[Source data]
--- --- ---

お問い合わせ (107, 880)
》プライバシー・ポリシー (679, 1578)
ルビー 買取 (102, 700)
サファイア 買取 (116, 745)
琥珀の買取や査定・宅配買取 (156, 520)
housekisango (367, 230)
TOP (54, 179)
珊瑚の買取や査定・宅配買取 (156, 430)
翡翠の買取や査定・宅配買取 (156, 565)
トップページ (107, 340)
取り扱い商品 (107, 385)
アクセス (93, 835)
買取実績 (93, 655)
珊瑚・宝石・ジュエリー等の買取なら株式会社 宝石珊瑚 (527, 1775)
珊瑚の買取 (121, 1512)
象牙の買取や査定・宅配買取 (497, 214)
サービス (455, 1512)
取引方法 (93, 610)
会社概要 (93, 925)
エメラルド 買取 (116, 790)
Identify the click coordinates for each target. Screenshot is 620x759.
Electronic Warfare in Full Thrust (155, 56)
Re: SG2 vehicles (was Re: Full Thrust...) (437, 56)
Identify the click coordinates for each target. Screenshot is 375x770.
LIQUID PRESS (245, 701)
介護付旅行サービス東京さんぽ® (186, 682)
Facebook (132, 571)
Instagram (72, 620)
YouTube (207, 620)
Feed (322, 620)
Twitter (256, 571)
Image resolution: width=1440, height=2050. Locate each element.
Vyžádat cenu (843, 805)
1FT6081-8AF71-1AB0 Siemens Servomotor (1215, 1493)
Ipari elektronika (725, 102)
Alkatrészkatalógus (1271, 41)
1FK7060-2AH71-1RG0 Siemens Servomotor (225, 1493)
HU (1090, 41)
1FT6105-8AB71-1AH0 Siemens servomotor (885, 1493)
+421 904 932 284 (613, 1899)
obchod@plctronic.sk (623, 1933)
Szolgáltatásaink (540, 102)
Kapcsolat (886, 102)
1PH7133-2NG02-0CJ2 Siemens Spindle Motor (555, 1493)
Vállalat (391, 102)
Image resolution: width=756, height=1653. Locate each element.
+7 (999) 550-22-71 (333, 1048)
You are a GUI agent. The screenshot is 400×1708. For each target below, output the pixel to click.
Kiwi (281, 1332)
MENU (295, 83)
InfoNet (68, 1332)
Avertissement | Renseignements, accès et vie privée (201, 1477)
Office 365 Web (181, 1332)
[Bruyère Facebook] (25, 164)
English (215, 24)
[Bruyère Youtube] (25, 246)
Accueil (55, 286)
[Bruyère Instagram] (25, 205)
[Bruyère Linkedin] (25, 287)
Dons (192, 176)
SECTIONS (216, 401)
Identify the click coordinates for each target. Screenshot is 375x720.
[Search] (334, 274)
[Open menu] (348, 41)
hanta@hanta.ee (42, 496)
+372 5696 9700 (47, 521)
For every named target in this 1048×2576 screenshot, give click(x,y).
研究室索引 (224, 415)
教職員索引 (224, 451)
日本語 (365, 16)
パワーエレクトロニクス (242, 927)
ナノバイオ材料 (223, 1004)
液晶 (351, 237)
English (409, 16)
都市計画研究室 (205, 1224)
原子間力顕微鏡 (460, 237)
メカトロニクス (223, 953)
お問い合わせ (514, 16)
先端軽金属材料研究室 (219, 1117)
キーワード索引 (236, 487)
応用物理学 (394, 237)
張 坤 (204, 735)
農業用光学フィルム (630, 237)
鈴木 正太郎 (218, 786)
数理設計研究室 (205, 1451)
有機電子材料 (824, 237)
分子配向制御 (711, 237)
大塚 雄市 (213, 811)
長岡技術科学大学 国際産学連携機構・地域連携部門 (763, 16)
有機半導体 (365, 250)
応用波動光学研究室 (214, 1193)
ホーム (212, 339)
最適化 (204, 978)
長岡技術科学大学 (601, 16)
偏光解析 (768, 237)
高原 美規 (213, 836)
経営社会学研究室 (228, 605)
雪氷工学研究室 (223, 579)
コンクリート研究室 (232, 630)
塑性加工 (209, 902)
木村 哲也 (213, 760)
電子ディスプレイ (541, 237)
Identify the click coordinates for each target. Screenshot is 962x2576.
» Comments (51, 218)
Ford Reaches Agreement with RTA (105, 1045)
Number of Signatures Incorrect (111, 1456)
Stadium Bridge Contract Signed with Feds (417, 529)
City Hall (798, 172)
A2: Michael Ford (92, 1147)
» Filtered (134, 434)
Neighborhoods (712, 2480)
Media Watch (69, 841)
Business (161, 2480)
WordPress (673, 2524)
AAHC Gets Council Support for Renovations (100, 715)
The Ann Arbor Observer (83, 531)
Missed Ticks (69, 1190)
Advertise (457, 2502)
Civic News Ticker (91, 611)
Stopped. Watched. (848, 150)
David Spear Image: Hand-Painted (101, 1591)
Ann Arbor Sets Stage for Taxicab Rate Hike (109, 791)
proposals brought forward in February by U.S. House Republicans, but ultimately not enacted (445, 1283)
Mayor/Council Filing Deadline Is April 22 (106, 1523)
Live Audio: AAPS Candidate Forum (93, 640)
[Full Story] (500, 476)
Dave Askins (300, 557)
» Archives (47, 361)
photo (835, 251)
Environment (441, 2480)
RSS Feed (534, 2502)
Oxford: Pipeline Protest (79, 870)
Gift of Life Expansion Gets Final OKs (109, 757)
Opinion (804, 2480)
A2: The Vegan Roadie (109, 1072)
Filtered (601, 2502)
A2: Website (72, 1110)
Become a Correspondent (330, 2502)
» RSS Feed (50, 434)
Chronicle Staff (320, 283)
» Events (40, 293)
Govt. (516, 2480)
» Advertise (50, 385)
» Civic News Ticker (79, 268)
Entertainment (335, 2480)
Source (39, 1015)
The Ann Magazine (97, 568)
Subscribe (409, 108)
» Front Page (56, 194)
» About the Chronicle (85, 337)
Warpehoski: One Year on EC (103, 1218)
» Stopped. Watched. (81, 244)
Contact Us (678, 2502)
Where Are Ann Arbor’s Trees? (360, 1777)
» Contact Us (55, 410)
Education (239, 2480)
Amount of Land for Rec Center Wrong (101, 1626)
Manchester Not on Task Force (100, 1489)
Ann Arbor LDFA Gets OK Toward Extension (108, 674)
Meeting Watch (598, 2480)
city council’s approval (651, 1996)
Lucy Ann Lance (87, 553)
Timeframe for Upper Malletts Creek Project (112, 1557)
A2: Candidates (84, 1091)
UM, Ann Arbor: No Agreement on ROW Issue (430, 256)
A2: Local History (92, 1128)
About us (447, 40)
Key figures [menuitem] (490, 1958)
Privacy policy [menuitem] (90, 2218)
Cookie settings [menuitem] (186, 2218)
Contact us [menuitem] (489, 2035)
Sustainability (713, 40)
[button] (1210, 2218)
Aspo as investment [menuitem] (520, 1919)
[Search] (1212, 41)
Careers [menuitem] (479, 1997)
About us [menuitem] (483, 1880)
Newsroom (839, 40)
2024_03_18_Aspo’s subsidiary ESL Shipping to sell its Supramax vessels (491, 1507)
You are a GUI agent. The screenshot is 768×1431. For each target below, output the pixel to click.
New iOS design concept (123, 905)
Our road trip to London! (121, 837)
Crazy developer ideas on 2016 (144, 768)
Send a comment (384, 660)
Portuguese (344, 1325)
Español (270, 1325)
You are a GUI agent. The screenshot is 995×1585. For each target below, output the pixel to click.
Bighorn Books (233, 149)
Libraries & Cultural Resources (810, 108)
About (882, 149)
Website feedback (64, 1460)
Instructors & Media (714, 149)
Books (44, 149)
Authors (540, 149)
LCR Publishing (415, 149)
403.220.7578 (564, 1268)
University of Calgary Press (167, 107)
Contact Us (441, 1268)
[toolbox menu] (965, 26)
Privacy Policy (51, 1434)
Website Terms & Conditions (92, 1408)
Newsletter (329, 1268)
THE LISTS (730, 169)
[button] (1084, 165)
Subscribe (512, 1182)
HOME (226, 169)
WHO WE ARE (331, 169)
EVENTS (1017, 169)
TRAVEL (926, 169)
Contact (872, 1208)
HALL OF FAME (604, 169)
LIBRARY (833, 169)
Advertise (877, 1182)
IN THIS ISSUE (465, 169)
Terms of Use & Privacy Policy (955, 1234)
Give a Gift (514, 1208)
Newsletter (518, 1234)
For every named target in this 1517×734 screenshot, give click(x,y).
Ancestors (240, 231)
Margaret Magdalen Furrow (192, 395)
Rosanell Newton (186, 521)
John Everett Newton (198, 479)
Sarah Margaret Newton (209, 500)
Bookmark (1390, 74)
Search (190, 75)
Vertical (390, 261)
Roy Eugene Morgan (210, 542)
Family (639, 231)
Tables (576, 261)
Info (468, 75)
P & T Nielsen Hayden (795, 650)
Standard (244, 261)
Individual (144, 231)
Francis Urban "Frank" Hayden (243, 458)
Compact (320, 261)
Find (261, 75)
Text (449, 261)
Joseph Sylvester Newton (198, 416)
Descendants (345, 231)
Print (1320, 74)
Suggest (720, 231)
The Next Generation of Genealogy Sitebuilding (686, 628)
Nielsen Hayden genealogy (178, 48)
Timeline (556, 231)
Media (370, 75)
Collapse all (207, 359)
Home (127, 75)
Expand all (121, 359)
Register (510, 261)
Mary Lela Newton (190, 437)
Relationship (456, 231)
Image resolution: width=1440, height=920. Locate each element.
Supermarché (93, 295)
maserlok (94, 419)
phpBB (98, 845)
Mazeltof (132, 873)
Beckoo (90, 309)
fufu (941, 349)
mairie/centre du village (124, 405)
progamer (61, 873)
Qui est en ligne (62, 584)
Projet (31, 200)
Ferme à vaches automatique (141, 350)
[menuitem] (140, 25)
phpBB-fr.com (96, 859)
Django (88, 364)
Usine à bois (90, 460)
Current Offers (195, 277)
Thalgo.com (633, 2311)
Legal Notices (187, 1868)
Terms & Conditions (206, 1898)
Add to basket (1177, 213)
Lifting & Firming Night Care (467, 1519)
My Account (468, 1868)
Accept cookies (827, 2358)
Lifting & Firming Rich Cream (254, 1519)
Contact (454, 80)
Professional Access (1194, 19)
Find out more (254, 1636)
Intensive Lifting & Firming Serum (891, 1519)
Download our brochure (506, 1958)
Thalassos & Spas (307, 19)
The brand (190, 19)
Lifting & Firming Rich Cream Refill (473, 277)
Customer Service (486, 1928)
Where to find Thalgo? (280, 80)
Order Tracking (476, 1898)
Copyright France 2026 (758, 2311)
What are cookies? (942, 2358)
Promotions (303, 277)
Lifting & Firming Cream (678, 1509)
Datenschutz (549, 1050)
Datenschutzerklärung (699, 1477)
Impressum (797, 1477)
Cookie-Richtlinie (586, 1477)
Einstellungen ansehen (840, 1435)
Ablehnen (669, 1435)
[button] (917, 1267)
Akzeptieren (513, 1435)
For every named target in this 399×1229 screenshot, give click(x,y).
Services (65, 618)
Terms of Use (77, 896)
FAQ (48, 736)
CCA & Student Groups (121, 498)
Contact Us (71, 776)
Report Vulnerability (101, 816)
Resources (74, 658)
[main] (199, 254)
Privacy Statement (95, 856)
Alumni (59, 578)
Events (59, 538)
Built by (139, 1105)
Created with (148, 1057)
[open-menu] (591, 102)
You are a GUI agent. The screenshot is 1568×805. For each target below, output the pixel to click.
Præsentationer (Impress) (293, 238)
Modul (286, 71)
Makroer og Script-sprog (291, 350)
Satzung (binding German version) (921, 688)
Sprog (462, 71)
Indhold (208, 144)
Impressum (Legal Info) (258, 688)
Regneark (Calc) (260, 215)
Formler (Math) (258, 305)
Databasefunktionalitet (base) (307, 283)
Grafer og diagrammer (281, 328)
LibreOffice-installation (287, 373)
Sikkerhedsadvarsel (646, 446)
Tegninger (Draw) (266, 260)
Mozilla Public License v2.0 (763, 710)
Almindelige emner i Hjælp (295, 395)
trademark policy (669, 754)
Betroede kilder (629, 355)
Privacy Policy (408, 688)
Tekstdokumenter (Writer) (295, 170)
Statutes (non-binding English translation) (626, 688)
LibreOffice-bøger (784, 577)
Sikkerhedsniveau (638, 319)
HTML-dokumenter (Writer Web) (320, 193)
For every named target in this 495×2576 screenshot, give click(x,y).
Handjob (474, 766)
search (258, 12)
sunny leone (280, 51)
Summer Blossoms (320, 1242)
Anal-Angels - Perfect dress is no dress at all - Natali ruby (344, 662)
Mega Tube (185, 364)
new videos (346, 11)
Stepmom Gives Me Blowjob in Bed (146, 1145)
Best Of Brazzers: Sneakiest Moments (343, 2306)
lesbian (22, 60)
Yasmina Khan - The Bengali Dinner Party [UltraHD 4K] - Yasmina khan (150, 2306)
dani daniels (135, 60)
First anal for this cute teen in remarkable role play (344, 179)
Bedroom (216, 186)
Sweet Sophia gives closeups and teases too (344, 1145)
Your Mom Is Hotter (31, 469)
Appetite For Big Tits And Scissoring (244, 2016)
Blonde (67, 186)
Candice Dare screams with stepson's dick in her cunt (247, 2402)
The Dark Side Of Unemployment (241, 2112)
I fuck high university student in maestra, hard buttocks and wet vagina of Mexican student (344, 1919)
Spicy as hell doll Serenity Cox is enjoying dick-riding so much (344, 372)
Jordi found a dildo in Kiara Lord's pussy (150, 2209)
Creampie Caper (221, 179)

--- --- ---

Job |
In the records from the line containing "Mayor/Council Filing Deadline" through the line containing "A2: The Vegan Roadie (109, 1072)", swap "Environment" for "Ecology" and write those lines out again with everything else unchanged.

In response |
Mayor/Council Filing Deadline Is April 22 (106, 1523)
Live Audio: AAPS Candidate Forum (93, 640)
[Full Story] (500, 476)
Dave Askins (300, 557)
» Archives (47, 361)
photo (835, 251)
Ecology (441, 2480)
RSS Feed (534, 2502)
Oxford: Pipeline Protest (79, 870)
Gift of Life Expansion Gets Final OKs (109, 757)
Opinion (804, 2480)
A2: The Vegan Roadie (109, 1072)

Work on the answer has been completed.